Amerykańskie gry losowe: w Powerball typuje się pięć liczb z zestawu 69 i jedną z osobnego zestawu 26, w Mega Millions odpowiednio pięć z 70 i jedną z 25.

Matematycy odróżniają czasem dobre zakłady od złych, korzystając z kryterium zwanego wartością oczekiwaną. Rozważmy przykład zakładu o wynik rzutu kostką. Za możliwość wyboru liczby od 1 do 6 płacimy dolara. Jeśli odgadniemy wynik rzutu, wygrywamy dolara, a gdy wybór okaże się niewłaściwy, tracimy dolara. Czy przyjmiemy taki zakład?
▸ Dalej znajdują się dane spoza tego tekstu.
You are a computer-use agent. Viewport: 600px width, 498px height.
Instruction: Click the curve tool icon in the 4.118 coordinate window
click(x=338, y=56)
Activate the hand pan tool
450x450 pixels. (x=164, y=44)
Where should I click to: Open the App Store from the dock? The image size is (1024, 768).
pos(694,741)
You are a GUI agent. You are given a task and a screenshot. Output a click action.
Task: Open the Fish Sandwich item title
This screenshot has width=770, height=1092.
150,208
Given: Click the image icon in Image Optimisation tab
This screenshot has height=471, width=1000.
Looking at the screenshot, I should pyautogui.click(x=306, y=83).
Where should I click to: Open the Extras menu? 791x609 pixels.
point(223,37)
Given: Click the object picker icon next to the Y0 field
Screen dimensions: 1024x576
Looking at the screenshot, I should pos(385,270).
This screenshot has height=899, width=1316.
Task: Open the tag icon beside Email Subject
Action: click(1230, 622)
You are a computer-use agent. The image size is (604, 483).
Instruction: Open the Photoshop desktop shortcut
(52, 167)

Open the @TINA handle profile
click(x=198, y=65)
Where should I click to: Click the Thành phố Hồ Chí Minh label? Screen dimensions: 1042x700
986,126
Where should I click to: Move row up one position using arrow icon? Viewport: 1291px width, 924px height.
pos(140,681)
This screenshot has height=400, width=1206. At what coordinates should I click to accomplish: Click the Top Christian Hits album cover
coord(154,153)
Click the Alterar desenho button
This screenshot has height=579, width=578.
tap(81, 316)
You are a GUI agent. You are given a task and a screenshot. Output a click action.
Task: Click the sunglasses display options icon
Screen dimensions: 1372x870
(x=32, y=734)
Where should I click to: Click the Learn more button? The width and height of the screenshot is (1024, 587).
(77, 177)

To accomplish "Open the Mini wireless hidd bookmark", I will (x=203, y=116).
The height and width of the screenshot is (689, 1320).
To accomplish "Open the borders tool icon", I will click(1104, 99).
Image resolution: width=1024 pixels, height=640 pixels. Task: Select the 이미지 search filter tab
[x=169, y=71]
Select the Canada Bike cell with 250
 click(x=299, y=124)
Wydaje się niesprawiedliwy, bo choć możemy wygrać lub stracić dokładnie tyle samo, to znacznie bardziej prawdopodobne jest, że stracimy (pięć na sześć wyników rzutu kończy się przegraną). A co, jeśli przy 1 dolarze za zakład wygraną byłoby 100 dolarów? Teraz nagroda może wydać się wystarczająco duża, aby zrekompensować prawdopodobieństwo przegranej. Analiza probabilistyczna wyjaśnia, jaka wartość graniczna powinna skłonić nas do gry.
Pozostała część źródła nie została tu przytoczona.